There are many attractive aspects to the Amish way of life. The tight-knit community, the sharing of burdens, the evocation of a slower, more peaceful way of life, a way of life close to that which I experienced before 1951 (when we convert from horses to a tractor).
But the key to the Amish is they want to be "off-the-grid", not of "this world", outside the market economy. Their way of life is part and parcel of their religion, which ironically gives them advantages in competing with capitalistic, free market-oriented farmers. Consider:
- no health insurance. They do cooperate with modern medicine; see this article in the Smithsonian magazine about a doctor and the genetic diseases to which Amish and Mennonites are susceptible due to in-breeding. If memory serves, they paid for the treatment of the children wounded in the schoolhouse shooting.

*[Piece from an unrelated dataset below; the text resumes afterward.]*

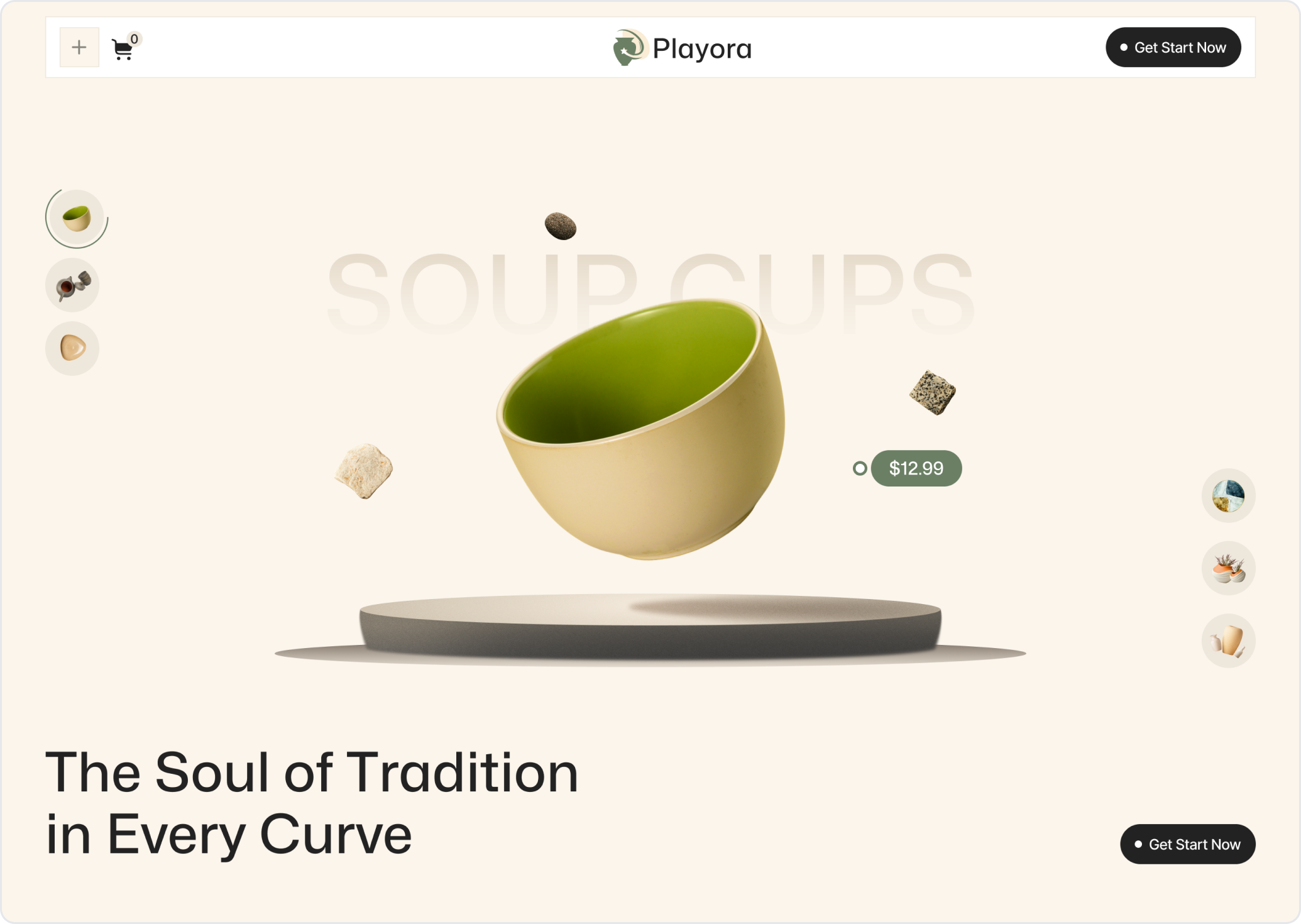Open the shopping cart icon

point(123,49)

- no social security. They rely on the close-knit community and the large families to take care of the children
- no college tuition. They don't go to college.
- no real estate loans. Their new settlements pay cash for land.

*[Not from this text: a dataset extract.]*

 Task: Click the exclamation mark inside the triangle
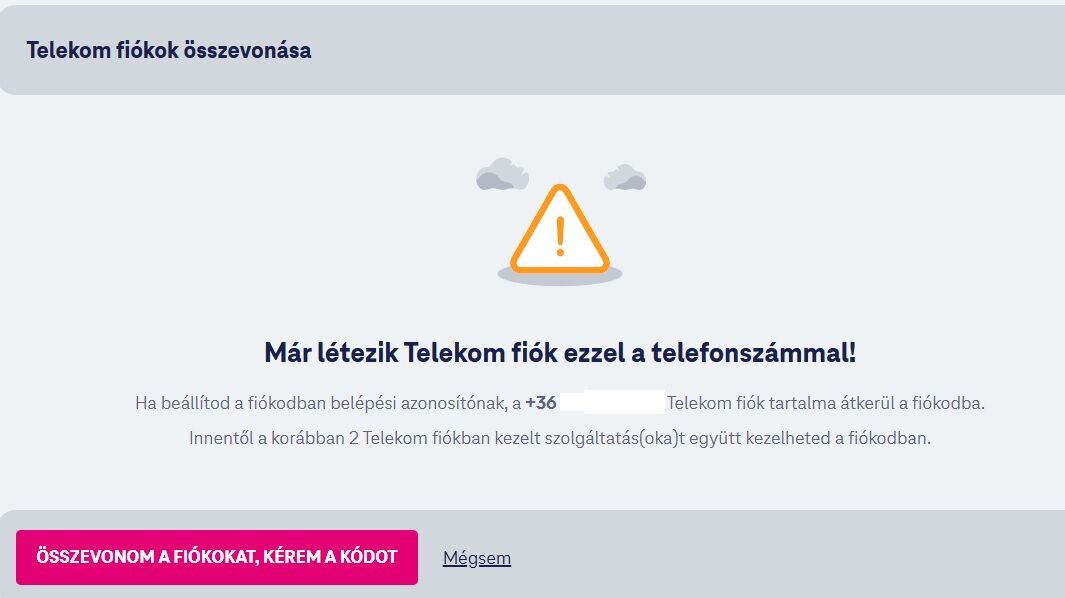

- no utility bills (except kerosene) No cable, no electricity. Well water and septic tanks.
So, based on these facts, the Amish can afford to farm small, farm solar (in Pollan's new phraseology.) They simply don't need the cash flow of a big, industrialized farm. I remain to be convinced there's a "middle way" (to re-use a term from the early '50's for a different purpose) between John Phipps and the Amish.
My mantra: the way you farm, the way you live, and the way you eat are all intertwined.